Il cliqua sur d’autres liens intégrés à l’article. Chaque vidéo montrait une scène différente : un affrontement dans une ruelle à Tokyo, une clairière enneigée en Russie, une cour abandonnée en Espagne. Partout, les mêmes éclats de lumière irréels. Les journalistes, incapables de comprendre ce qu’ils voyaient, décrivaient les scènes comme “surnaturelles” ou “inexpliquées”.

— Ils ne savent pas ce que c’est, ajouta Methos, posant son ordinateur sur la table basse. Mais ils voient. Et ils partagent.

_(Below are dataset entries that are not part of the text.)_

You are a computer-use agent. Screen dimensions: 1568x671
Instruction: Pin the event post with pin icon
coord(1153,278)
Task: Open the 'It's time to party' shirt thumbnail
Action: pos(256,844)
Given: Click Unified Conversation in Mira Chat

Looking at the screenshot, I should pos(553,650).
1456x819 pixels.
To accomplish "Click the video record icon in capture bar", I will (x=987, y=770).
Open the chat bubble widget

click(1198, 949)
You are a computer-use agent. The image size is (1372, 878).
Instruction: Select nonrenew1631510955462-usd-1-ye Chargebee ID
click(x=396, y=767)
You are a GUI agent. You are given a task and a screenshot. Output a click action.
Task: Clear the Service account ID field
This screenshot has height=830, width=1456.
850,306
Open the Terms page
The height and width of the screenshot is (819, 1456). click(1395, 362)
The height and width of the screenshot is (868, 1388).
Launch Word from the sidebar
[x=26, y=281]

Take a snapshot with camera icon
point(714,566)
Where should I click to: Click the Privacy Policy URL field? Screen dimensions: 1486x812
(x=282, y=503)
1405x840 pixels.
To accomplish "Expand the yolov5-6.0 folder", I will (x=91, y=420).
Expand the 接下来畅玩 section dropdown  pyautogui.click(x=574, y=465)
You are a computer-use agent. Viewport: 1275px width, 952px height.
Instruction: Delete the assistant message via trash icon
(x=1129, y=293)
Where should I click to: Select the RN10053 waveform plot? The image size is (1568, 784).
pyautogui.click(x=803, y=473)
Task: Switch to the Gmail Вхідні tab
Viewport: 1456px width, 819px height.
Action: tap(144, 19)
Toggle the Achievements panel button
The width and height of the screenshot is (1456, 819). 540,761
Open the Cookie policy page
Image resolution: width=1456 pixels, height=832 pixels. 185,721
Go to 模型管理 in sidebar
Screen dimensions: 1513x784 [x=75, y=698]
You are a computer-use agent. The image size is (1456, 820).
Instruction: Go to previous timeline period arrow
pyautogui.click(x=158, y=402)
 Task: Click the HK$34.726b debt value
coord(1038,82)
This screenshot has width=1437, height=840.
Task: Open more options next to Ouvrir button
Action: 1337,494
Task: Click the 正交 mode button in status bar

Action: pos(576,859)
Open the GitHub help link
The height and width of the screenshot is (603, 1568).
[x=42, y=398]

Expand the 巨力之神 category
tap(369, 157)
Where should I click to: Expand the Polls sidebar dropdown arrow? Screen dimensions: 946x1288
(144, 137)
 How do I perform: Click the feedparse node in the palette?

Aélis, le regard toujours fixé sur l’écran, semblait paralysée par une vague d’appréhension.

— Tu penses que ça va s’éteindre tout seul ? demanda-t-elle, espérant une réponse rassurante.

— Non. Les gens ont vu quelque chose qu’ils ne comprennent pas. Ils vont fouiller, échafauder des théories. Et tôt ou tard, ils vont comprendre que ce n’est pas un film ou une publicité.

— Les immortels sont doués pour se cacher, poursuivit-il. Mais le monde a changé. Chaque téléphone est une caméra. Chaque réseau est un mégaphone. Une fois que le doute s’installe, il est presque impossible de l’arrêter.

— Et si ça devient pire que ça ? demanda-t-elle à mi-voix.

Methos la fixa un instant, ses yeux verts perçant un voile de fatigue.

— Ça va devenir pire, admit-il finalement. Pas aujourd’hui, ni demain. Mais ils vont avoir peur. Et la peur est le plus dangereux des instincts humains.

 

Ils restèrent silencieux un long moment, le murmure du jazz comblant le vide. Pour la première fois depuis longtemps, la sécurité de leur monde secret semblait vaciller.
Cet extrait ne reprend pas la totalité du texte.